若是后一种情况, 也是十分有趣。浅淡的目光落在黑衣魔修脸上,一掠而过毫不停留, 既不触动也无感想,难免让程梁觉得有些泄气。
可他仍是微笑, 语气轻慢地说:“于是那小辈江云眉与凌天你侬我侬, 十分逍遥快活。反倒是你的亲传弟子,既被恋人伤了心又被挚友背叛,偏偏始作俑者还藏身在背后,轻易不肯露面。”
“眼看弟子这般模样憔悴,你可是有些心疼动容?”
黑衣魔修凑得更近了,他一瞬不瞬打量着左温的表情, 巴不得从中窥见一些不忍与辛酸。
只要有感情有反应就好,至少证明自己倾心之人也是有血有肉,并未彻底抛却俗念快要飞升。若是他因自己所言所有而情绪激荡, 程梁就觉得更快活些。
可惜那白衣修士眼睫颤动,答得心平气和:“修行之路向来没有坦途,不论何人皆是如此。今日如冰能得此历练,也能稍稍改变心性,不必再轻信他人。”
“与其日后因此吃了大亏,落得一个凄凉下场。倒不如早些了断彻底,从此心性坚韧无所畏惧。”
又是修心养性的老套话语,程梁不禁一哂。他偷觑着左温表情,那人仍是闭目养神毫无反应,快要就地飞升的模样。
下一瞬,白衣修士薄唇微微开启:“至于我徒儿如何,又干阁下何事?”
这等不客气的话,简直像锋锐宝剑瞬间出鞘,光华湛然寒意冷冷,也让程梁有了浅浅的战栗与畏惧之意。
好,就是如此。
他既觉得快意兴奋,又难免有些心酸。那心性平和快要成仙之人,为了他的徒弟和自己翻脸,程梁本不该觉得意外。
左温向来护短,为此甚至有一些不堪话语传出,整个云台会谁人不知。

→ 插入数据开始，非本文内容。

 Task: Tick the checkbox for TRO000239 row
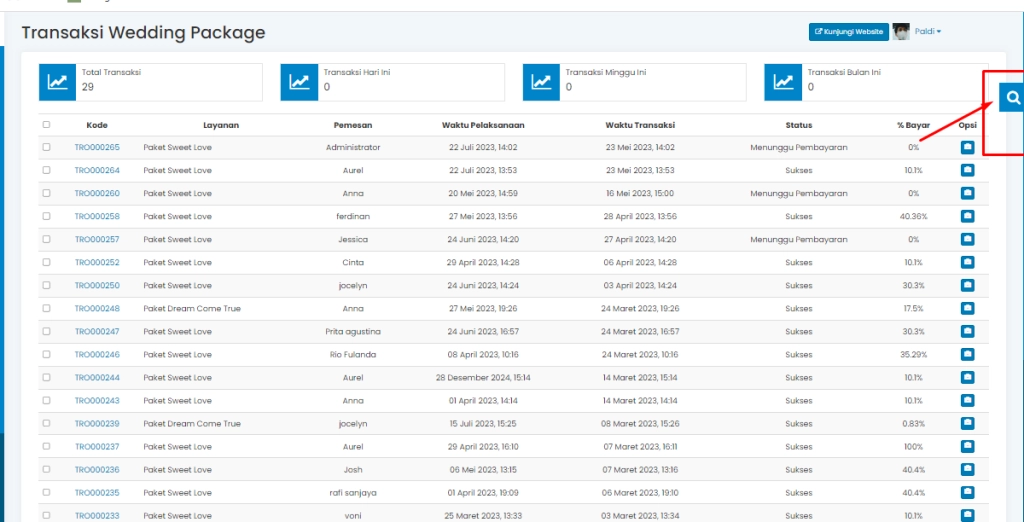46,423
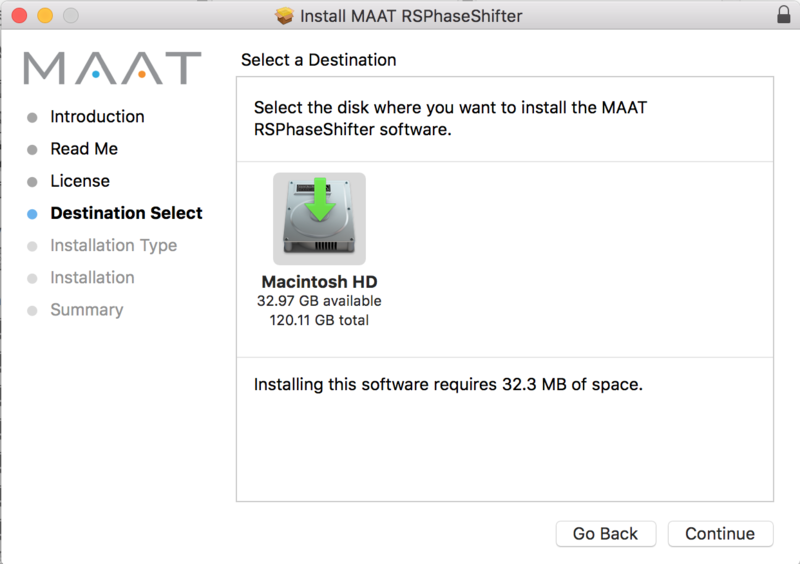Click the package icon beside window title
Image resolution: width=800 pixels, height=564 pixels.
(x=285, y=16)
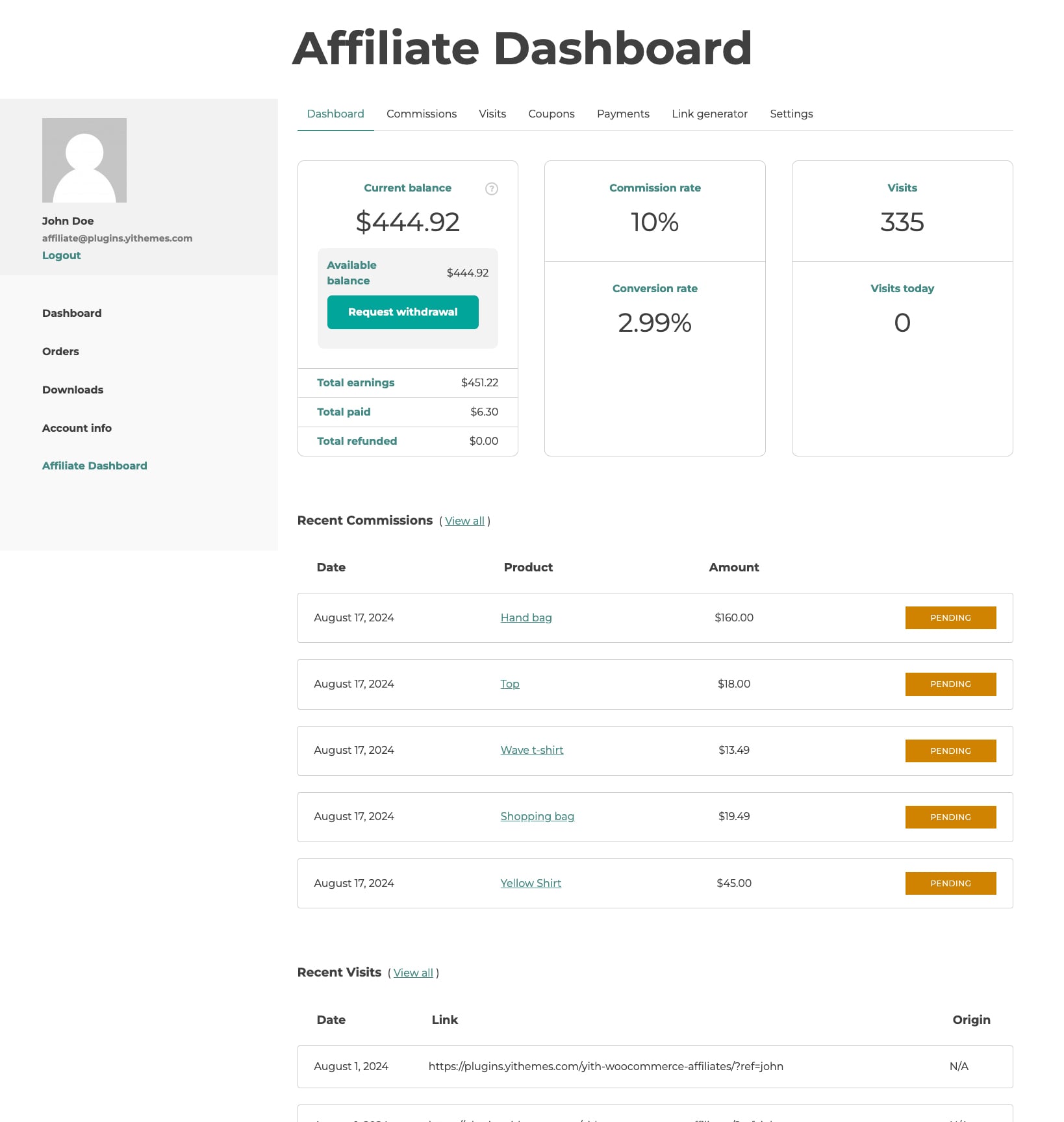Click View all next to Recent Commissions
This screenshot has height=1122, width=1064.
click(x=464, y=521)
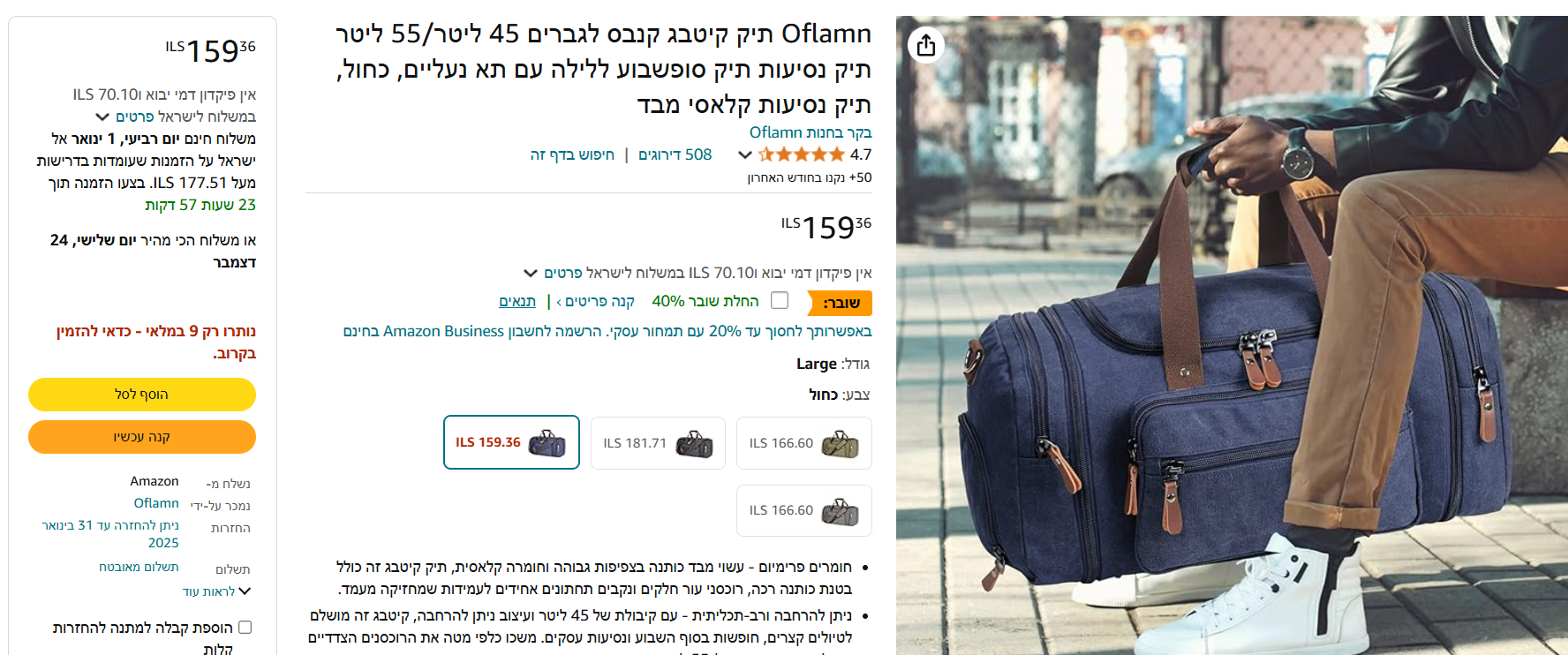Click the orange 'קנה עכשיו' button
1568x655 pixels.
(141, 437)
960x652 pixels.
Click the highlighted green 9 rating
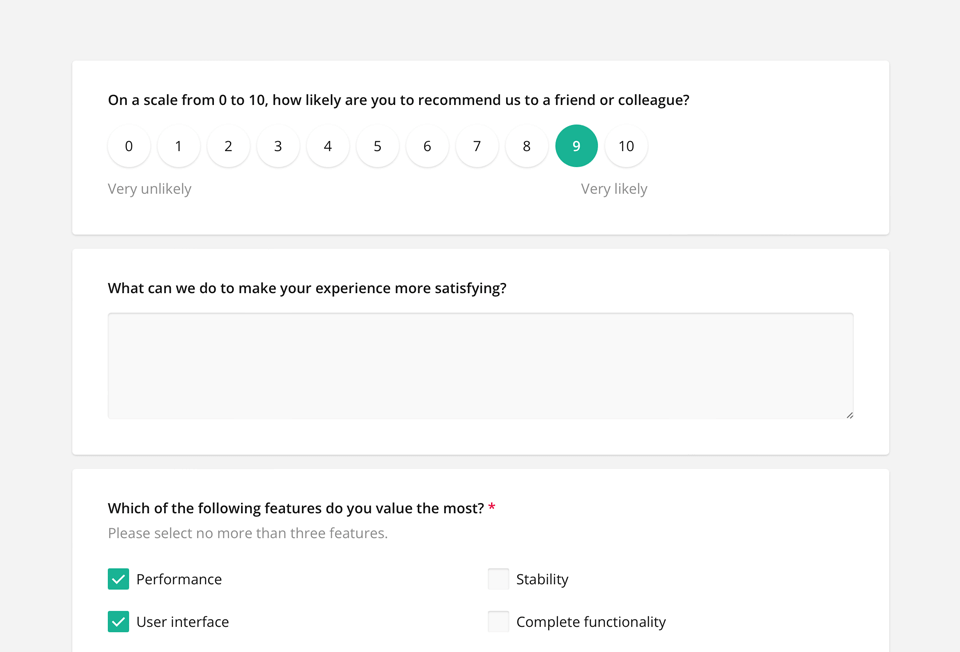[576, 146]
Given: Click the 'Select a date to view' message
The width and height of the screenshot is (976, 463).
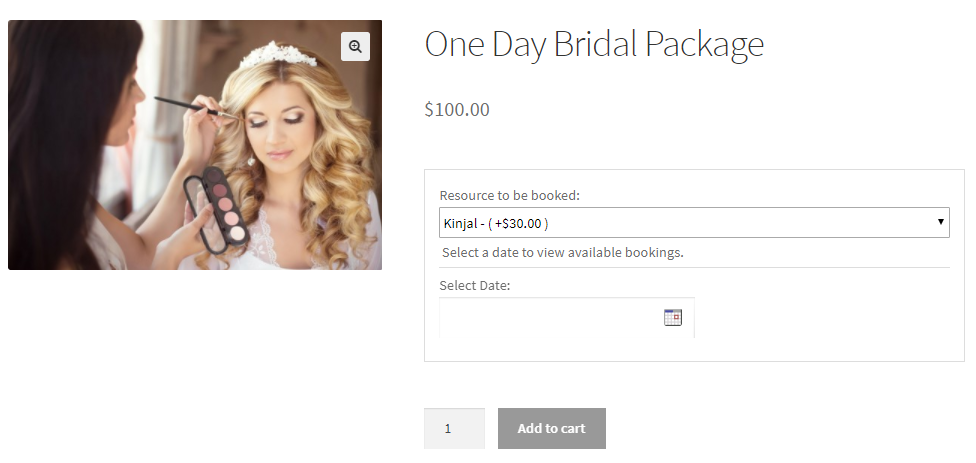Looking at the screenshot, I should click(x=562, y=252).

偏偏程梁看不惯如此,他不想让任何人搅扰得左温。
若是专心致志白日飞升也就罢了,自己也不会打搅到那人修心养性。明明俗念未断脾气古怪,却掩饰得完美。
独独对着自己的亲传徒弟,才有了一丝浅浅的温柔与维护,让程梁有些吃醋。
凭什么一个修为不高天资平庸的小姑娘,也敢同自己抢人,也不掂量一下自己的斤两。
程梁先是一怔,随后难免有些出神。自己不该是这般心性狭隘之人,为何偏偏对左温如此执着。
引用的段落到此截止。